In addition to the actions and effects above, the plough catalyst of the present invention has actions such as protecting living body from hazardous electromagnetic waves, increasing negative ions and purifying air.

Hereinafter, the method of producing the plough catalyst according to the present invention is described.

The plough catalyst of the present invention can be produced by heating and pressurizing a substance containing silica or the like as a main component such as ceramics, glass, and natural stones; inorganic substances such as silicon dioxide; metals such as aluminum, titanium, stainless, and iron; noble metals such as gold and silver; chemicals such as organic substances including resins or the like; in the presence of wood vinegar and/or bamboo vinegar at a particular temperature under a particular pressure.

The wood vinegar for use in production of the plough catalyst of the present invention is a black brown liquid obtained by dry distillation of woods, having irritant odor and containing a great number of components such as esters, lactones, and others. The wood vinegar for use in the method of the present invention is not particularly limited if it is obtained from a wood, but wood vinegars obtained from broadleaf trees, needle-leaved trees, and the like are preferable. Further, the bamboo vinegar for use in the method of the present invention is a liquid obtained by dry distillation of bamboo and may be used in a similar manner to that of the wood vinegar described above.

In the method of the present invention, each of the wood vinegar and the bamboo vinegar may be used alone, but it is preferable to use the wood vinegar and the bamboo vinegar in combination. The blending ratio of the combination is not particularly limited, but preferably the ratio between the wood vinegar and the bamboo vinegar is 1: (0.01 to 10), more preferably 1: (0.1 to 5), and still more preferably 1: (0.1 to 3).

The wood vinegar and/or the bamboo vinegar are used preferably after diluted with water to a concentration normally of approximately 0.0001 to 1%, preferably 0.002 to 0.2%, and more preferably 0.002 to 0.02%.

The amount of the wood vinegar and/or the bamboo vinegar is not particularly limited, but an amount sufficient for immersing the substance to be activated, preferably 1.2 to 5 times, more preferably 1.5 to 3 times that of the substance, is used.

The temperature for producing the plough catalyst of the present invention is preferably at around room temperature, normally approximately at 10 to 80° C., and preferably approximately at 20 to 50° C.

The pressure during production of the plough catalyst of the present invention is 5 to 50 atm, preferably 5 to 10 atm, as gage pressure. An inert gas such as nitrogen may be used as the gas used for pressurization, and air, carbon dioxide, or the like may also be used.

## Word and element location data
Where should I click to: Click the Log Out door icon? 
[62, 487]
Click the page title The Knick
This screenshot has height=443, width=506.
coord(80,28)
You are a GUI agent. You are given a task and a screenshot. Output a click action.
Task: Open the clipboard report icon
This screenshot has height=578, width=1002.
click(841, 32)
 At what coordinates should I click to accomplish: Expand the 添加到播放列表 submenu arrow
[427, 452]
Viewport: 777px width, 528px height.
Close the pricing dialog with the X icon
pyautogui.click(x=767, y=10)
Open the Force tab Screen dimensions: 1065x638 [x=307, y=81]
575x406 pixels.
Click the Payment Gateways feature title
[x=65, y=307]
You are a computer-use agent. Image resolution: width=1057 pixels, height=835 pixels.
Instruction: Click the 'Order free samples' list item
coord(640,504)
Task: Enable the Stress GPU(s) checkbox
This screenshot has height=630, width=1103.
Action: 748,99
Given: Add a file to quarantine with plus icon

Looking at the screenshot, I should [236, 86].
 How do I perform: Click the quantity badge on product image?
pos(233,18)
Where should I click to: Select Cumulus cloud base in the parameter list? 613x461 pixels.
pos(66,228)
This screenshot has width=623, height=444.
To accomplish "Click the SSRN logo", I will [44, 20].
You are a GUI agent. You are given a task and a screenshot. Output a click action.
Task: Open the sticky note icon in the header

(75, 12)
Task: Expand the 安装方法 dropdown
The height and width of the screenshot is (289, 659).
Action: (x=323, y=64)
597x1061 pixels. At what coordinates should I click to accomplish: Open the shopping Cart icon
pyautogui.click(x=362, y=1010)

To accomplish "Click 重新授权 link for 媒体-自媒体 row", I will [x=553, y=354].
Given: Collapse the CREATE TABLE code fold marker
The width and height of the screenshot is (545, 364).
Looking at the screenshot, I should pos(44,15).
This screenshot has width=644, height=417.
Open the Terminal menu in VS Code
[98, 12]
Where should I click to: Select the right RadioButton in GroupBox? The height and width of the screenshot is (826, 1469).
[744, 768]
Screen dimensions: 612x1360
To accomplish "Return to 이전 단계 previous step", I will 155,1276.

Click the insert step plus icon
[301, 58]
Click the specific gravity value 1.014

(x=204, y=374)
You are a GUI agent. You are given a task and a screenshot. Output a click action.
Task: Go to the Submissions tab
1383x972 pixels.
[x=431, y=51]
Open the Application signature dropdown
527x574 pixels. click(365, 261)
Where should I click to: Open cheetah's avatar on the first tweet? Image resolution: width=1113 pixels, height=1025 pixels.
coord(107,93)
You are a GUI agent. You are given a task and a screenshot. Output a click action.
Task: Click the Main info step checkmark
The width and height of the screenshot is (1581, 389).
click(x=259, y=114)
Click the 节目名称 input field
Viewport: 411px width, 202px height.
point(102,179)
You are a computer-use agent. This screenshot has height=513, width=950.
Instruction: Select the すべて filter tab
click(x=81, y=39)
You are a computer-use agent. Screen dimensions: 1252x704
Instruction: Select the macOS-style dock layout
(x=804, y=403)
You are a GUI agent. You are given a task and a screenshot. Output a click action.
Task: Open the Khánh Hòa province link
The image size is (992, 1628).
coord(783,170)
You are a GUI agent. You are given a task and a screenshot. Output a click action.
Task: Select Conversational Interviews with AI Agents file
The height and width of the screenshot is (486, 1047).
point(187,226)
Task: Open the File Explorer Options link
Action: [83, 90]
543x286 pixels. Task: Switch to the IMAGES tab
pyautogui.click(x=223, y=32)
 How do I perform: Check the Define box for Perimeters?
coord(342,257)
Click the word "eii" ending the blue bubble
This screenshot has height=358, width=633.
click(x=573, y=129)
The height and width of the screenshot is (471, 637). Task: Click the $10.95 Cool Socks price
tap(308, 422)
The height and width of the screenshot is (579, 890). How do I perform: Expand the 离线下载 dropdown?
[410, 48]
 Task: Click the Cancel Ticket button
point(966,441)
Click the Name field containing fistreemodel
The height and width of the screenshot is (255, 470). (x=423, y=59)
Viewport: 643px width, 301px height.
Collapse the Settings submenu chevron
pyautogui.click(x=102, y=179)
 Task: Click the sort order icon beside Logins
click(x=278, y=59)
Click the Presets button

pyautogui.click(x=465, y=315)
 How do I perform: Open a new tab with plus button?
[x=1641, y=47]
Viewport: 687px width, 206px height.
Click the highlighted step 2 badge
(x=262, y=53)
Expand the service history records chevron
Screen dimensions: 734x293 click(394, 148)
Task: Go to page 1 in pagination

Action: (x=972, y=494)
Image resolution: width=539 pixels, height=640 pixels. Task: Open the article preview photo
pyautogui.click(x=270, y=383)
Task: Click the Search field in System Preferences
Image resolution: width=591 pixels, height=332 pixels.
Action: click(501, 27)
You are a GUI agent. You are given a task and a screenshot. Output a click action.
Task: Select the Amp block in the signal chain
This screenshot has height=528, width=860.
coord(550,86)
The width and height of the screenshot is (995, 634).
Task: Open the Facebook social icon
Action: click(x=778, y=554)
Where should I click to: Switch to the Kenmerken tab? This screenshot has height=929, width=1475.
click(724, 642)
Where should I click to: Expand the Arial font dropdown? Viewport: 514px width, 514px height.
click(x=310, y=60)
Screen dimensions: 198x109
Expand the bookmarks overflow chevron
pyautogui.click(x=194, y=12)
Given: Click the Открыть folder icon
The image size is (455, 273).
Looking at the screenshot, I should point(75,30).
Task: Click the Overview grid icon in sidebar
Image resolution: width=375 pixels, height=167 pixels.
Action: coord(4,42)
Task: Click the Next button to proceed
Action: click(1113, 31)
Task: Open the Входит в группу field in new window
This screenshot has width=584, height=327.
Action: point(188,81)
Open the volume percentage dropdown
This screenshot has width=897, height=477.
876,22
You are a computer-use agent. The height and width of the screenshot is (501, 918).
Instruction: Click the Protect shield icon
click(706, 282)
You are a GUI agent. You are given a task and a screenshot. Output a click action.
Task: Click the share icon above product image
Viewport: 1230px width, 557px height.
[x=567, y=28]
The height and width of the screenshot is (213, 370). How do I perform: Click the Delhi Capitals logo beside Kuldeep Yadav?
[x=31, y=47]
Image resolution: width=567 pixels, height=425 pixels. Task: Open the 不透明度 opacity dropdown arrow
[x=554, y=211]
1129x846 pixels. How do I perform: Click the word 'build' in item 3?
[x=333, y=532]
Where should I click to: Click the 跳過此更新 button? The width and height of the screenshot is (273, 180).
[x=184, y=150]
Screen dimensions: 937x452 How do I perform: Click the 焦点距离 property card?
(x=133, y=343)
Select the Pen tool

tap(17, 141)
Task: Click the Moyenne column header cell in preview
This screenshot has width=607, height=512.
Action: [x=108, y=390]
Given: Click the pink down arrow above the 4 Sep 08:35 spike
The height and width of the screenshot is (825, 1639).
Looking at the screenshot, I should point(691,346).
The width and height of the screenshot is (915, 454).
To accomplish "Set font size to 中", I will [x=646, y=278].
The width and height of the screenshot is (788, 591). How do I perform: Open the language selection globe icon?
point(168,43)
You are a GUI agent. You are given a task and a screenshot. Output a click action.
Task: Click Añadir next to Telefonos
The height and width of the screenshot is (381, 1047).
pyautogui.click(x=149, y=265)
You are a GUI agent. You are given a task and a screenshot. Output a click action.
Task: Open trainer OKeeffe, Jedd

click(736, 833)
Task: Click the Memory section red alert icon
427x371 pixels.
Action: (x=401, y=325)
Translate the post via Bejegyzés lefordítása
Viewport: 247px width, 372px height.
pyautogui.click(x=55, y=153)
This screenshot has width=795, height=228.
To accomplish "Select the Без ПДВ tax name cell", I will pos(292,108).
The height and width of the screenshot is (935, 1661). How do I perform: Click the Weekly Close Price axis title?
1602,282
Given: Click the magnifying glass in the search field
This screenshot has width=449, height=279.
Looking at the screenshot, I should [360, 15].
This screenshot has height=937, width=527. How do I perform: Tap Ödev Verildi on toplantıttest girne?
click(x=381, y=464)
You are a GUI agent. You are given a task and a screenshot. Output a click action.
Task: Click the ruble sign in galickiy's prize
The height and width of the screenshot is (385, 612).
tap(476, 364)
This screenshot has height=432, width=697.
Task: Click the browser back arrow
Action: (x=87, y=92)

## COMPLETE THE FOLLOWING
a: Print the part of the plough catalyst text that opens with the words "In addition to" and closes with "invention is described.".
b: Please output the lines of the records from the line containing "You are a computer-use agent. This" through the line containing "coord(783,170)", both included, and nothing else.

## WRITTEN ANSWERS
a:
In addition to the actions and effects above, the plough catalyst of the present invention has actions such as protecting living body from hazardous electromagnetic waves, increasing negative ions and purifying air.

Hereinafter, the method of producing the plough catalyst according to the present invention is described.

b:
You are a computer-use agent. This screenshot has height=513, width=950.
Instruction: Select the すべて filter tab
click(x=81, y=39)
You are a computer-use agent. Screen dimensions: 1252x704
Instruction: Select the macOS-style dock layout
(x=804, y=403)
You are a GUI agent. You are given a task and a screenshot. Output a click action.
Task: Open the Khánh Hòa province link
The image size is (992, 1628).
coord(783,170)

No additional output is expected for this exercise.